## [Activity]
Return exactly the lines that run from the one containing "Task: Switch to the Web tab" to the end of the entries, with both ends included.

## [Data section]
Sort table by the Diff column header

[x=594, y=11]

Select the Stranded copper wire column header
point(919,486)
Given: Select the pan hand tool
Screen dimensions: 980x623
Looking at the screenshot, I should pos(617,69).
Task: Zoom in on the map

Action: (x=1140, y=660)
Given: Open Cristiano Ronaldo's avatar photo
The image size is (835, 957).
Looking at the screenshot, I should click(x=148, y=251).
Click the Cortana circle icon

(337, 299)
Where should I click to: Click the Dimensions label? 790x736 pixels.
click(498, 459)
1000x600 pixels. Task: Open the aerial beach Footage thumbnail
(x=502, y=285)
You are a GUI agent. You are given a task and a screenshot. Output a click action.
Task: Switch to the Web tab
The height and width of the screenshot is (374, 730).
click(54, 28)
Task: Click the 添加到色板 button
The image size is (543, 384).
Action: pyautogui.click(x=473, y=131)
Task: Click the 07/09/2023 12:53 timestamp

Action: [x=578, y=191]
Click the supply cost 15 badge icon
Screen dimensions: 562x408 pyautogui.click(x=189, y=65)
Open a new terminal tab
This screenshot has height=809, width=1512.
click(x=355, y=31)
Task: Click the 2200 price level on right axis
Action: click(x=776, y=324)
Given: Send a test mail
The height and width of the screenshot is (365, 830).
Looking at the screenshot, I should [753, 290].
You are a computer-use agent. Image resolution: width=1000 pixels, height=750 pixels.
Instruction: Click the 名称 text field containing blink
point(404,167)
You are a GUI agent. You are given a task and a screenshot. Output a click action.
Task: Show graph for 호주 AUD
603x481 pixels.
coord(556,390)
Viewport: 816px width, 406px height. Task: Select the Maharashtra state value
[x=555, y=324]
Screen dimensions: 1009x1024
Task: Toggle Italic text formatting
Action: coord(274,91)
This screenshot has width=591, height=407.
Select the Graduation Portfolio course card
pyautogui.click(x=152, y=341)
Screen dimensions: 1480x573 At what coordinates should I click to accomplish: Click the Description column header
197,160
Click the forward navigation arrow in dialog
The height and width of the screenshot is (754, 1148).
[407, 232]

## [Response]
Task: Switch to the Web tab
The height and width of the screenshot is (374, 730).
click(54, 28)
Task: Click the 添加到色板 button
The image size is (543, 384).
Action: pyautogui.click(x=473, y=131)
Task: Click the 07/09/2023 12:53 timestamp

Action: [x=578, y=191]
Click the supply cost 15 badge icon
Screen dimensions: 562x408 pyautogui.click(x=189, y=65)
Open a new terminal tab
This screenshot has height=809, width=1512.
click(x=355, y=31)
Task: Click the 2200 price level on right axis
Action: click(x=776, y=324)
Given: Send a test mail
The height and width of the screenshot is (365, 830).
Looking at the screenshot, I should [753, 290].
You are a computer-use agent. Image resolution: width=1000 pixels, height=750 pixels.
Instruction: Click the 名称 text field containing blink
point(404,167)
You are a GUI agent. You are given a task and a screenshot. Output a click action.
Task: Show graph for 호주 AUD
603x481 pixels.
coord(556,390)
Viewport: 816px width, 406px height. Task: Select the Maharashtra state value
[x=555, y=324]
Screen dimensions: 1009x1024
Task: Toggle Italic text formatting
Action: coord(274,91)
This screenshot has width=591, height=407.
Select the Graduation Portfolio course card
pyautogui.click(x=152, y=341)
Screen dimensions: 1480x573 At what coordinates should I click to accomplish: Click the Description column header
197,160
Click the forward navigation arrow in dialog
The height and width of the screenshot is (754, 1148).
[407, 232]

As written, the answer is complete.